---- Records shown

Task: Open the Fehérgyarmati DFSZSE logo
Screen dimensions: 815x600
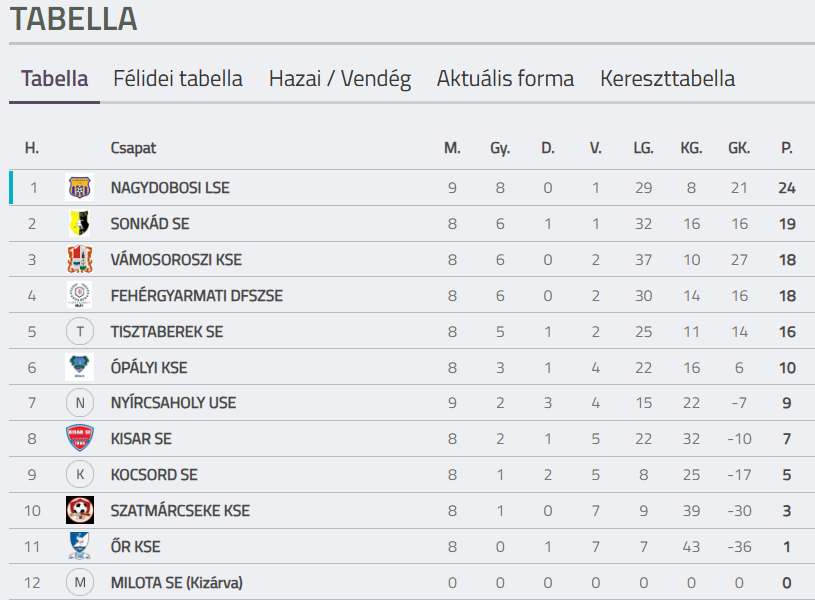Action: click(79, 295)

--------
---- Records shown

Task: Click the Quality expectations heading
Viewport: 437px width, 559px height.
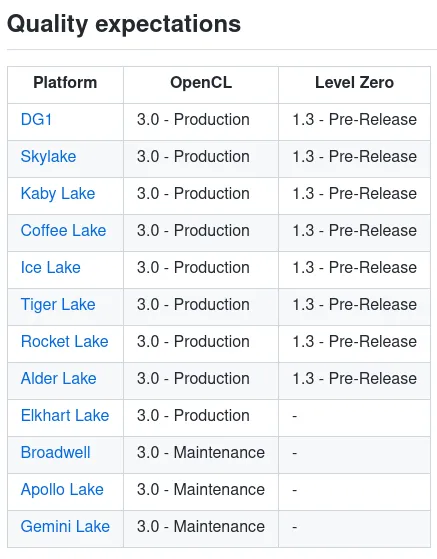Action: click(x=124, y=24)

--------

Search the entries for the string "Task". Copy every line that has it.

Response to the exercise:
Task: Open the Fehérgyarmati DFSZSE logo
Task: Click the Quality expectations heading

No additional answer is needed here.